Stored data
╔══
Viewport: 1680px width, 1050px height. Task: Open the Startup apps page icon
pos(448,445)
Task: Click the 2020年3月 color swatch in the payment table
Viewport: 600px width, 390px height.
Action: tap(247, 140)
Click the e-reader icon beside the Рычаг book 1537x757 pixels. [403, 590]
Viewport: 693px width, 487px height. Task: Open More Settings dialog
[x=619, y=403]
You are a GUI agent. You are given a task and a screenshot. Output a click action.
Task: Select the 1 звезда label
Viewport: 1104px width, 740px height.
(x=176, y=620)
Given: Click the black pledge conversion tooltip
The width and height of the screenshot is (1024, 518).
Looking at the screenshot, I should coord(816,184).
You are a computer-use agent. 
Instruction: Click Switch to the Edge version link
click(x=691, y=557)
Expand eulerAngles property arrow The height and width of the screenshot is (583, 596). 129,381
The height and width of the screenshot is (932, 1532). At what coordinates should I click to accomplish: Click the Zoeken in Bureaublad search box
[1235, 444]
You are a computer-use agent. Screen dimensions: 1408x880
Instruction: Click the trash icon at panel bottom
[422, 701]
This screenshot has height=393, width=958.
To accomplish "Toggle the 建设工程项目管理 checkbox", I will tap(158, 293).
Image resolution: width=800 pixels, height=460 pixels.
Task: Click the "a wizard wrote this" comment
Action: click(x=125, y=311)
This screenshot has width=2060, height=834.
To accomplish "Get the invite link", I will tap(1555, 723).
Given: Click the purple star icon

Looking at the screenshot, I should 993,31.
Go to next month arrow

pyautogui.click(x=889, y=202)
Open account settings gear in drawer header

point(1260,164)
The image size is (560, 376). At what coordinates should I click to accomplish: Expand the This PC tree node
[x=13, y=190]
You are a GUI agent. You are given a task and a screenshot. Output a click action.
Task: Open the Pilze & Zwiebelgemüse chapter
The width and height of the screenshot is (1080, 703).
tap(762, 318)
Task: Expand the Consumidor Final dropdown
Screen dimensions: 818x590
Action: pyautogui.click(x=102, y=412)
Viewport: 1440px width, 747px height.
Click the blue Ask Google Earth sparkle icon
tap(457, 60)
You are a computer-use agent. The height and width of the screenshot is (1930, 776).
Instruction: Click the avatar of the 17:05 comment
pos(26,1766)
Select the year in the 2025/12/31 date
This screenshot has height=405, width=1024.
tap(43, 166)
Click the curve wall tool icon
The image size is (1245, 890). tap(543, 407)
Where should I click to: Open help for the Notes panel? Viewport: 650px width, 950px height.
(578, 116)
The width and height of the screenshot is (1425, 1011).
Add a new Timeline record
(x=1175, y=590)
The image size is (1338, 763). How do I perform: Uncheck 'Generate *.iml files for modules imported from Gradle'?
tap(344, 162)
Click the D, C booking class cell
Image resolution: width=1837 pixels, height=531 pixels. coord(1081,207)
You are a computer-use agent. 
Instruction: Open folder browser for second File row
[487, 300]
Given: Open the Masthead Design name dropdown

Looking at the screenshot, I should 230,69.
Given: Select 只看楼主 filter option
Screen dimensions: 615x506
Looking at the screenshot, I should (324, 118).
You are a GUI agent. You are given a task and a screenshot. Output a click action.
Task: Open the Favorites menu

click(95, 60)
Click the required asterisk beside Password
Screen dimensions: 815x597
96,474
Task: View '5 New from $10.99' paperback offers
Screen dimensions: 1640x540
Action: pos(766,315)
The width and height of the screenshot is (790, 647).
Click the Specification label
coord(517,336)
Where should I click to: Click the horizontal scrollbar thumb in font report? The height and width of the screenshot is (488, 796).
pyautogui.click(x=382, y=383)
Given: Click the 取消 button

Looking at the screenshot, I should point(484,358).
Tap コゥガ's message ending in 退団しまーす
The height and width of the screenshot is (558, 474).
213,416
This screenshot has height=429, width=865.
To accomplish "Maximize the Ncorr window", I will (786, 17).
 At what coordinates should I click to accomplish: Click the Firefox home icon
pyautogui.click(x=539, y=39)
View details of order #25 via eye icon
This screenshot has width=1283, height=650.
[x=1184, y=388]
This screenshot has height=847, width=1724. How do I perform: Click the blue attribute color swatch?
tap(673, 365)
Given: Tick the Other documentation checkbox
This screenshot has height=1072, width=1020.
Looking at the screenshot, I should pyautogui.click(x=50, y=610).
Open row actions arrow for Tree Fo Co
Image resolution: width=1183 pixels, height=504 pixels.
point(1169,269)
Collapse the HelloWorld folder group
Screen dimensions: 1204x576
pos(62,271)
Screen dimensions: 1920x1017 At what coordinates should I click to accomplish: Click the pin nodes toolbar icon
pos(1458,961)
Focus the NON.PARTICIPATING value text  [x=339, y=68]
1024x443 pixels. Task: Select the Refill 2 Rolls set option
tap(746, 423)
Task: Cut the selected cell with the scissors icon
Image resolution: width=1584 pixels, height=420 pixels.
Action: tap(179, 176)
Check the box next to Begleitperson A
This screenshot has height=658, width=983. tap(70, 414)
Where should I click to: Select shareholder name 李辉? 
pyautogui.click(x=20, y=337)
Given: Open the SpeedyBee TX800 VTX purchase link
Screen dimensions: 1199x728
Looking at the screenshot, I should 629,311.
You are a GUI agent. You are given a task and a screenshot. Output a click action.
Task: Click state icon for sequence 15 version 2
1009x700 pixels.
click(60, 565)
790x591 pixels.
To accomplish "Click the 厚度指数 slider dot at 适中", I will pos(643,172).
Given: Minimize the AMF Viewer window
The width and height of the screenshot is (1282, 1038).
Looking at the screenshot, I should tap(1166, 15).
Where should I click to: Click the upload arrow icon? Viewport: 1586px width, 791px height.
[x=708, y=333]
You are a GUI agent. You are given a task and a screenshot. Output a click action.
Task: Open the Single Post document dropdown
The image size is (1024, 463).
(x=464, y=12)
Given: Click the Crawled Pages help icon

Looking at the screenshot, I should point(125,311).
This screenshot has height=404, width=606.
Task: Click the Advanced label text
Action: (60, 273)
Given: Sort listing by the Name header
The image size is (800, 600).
╚══
> _EXERCISE PROMPT_
Take the data above and reproduce it exactly.

> _WRITTEN ANSWER_
Viewport: 1680px width, 1050px height. Task: Open the Startup apps page icon
pos(448,445)
Task: Click the 2020年3月 color swatch in the payment table
Viewport: 600px width, 390px height.
Action: tap(247, 140)
Click the e-reader icon beside the Рычаг book 1537x757 pixels. [403, 590]
Viewport: 693px width, 487px height. Task: Open More Settings dialog
[x=619, y=403]
You are a GUI agent. You are given a task and a screenshot. Output a click action.
Task: Select the 1 звезда label
Viewport: 1104px width, 740px height.
(x=176, y=620)
Given: Click the black pledge conversion tooltip
The width and height of the screenshot is (1024, 518).
Looking at the screenshot, I should coord(816,184).
You are a computer-use agent. 
Instruction: Click Switch to the Edge version link
click(x=691, y=557)
Expand eulerAngles property arrow The height and width of the screenshot is (583, 596). 129,381
The height and width of the screenshot is (932, 1532). At what coordinates should I click to accomplish: Click the Zoeken in Bureaublad search box
[1235, 444]
You are a computer-use agent. Screen dimensions: 1408x880
Instruction: Click the trash icon at panel bottom
[422, 701]
This screenshot has height=393, width=958.
To accomplish "Toggle the 建设工程项目管理 checkbox", I will tap(158, 293).
Image resolution: width=800 pixels, height=460 pixels.
Task: Click the "a wizard wrote this" comment
Action: click(x=125, y=311)
This screenshot has width=2060, height=834.
To accomplish "Get the invite link", I will tap(1555, 723).
Given: Click the purple star icon

Looking at the screenshot, I should 993,31.
Go to next month arrow

pyautogui.click(x=889, y=202)
Open account settings gear in drawer header

point(1260,164)
The image size is (560, 376). At what coordinates should I click to accomplish: Expand the This PC tree node
[x=13, y=190]
You are a GUI agent. You are given a task and a screenshot. Output a click action.
Task: Open the Pilze & Zwiebelgemüse chapter
The width and height of the screenshot is (1080, 703).
tap(762, 318)
Task: Expand the Consumidor Final dropdown
Screen dimensions: 818x590
Action: pyautogui.click(x=102, y=412)
Viewport: 1440px width, 747px height.
Click the blue Ask Google Earth sparkle icon
tap(457, 60)
You are a computer-use agent. The height and width of the screenshot is (1930, 776).
Instruction: Click the avatar of the 17:05 comment
pos(26,1766)
Select the year in the 2025/12/31 date
This screenshot has height=405, width=1024.
tap(43, 166)
Click the curve wall tool icon
The image size is (1245, 890). tap(543, 407)
Where should I click to: Open help for the Notes panel? Viewport: 650px width, 950px height.
(578, 116)
The width and height of the screenshot is (1425, 1011).
Add a new Timeline record
(x=1175, y=590)
The image size is (1338, 763). How do I perform: Uncheck 'Generate *.iml files for modules imported from Gradle'?
tap(344, 162)
Click the D, C booking class cell
Image resolution: width=1837 pixels, height=531 pixels. coord(1081,207)
You are a computer-use agent. 
Instruction: Open folder browser for second File row
[487, 300]
Given: Open the Masthead Design name dropdown

Looking at the screenshot, I should 230,69.
Given: Select 只看楼主 filter option
Screen dimensions: 615x506
Looking at the screenshot, I should (324, 118).
You are a GUI agent. You are given a task and a screenshot. Output a click action.
Task: Open the Favorites menu

click(95, 60)
Click the required asterisk beside Password
Screen dimensions: 815x597
96,474
Task: View '5 New from $10.99' paperback offers
Screen dimensions: 1640x540
Action: pos(766,315)
The width and height of the screenshot is (790, 647).
Click the Specification label
coord(517,336)
Where should I click to: Click the horizontal scrollbar thumb in font report? The height and width of the screenshot is (488, 796).
pyautogui.click(x=382, y=383)
Given: Click the 取消 button

Looking at the screenshot, I should point(484,358).
Tap コゥガ's message ending in 退団しまーす
The height and width of the screenshot is (558, 474).
213,416
This screenshot has height=429, width=865.
To accomplish "Maximize the Ncorr window", I will (786, 17).
 At what coordinates should I click to accomplish: Click the Firefox home icon
pyautogui.click(x=539, y=39)
View details of order #25 via eye icon
This screenshot has width=1283, height=650.
[x=1184, y=388]
This screenshot has height=847, width=1724. How do I perform: Click the blue attribute color swatch?
tap(673, 365)
Given: Tick the Other documentation checkbox
This screenshot has height=1072, width=1020.
Looking at the screenshot, I should pyautogui.click(x=50, y=610).
Open row actions arrow for Tree Fo Co
Image resolution: width=1183 pixels, height=504 pixels.
point(1169,269)
Collapse the HelloWorld folder group
Screen dimensions: 1204x576
pos(62,271)
Screen dimensions: 1920x1017 At what coordinates should I click to accomplish: Click the pin nodes toolbar icon
pos(1458,961)
Focus the NON.PARTICIPATING value text  [x=339, y=68]
1024x443 pixels. Task: Select the Refill 2 Rolls set option
tap(746, 423)
Task: Cut the selected cell with the scissors icon
Image resolution: width=1584 pixels, height=420 pixels.
Action: tap(179, 176)
Check the box next to Begleitperson A
This screenshot has height=658, width=983. tap(70, 414)
Where should I click to: Select shareholder name 李辉? 
pyautogui.click(x=20, y=337)
Given: Open the SpeedyBee TX800 VTX purchase link
Screen dimensions: 1199x728
Looking at the screenshot, I should 629,311.
You are a GUI agent. You are given a task and a screenshot. Output a click action.
Task: Click state icon for sequence 15 version 2
1009x700 pixels.
click(60, 565)
790x591 pixels.
To accomplish "Click the 厚度指数 slider dot at 适中", I will pos(643,172).
Given: Minimize the AMF Viewer window
The width and height of the screenshot is (1282, 1038).
Looking at the screenshot, I should tap(1166, 15).
Where should I click to: Click the upload arrow icon? Viewport: 1586px width, 791px height.
[x=708, y=333]
You are a GUI agent. You are given a task and a screenshot. Output a click action.
Task: Open the Single Post document dropdown
The image size is (1024, 463).
(x=464, y=12)
Given: Click the Crawled Pages help icon

Looking at the screenshot, I should point(125,311).
This screenshot has height=404, width=606.
Task: Click the Advanced label text
Action: (60, 273)
Given: Sort listing by the Name header
The image size is (800, 600).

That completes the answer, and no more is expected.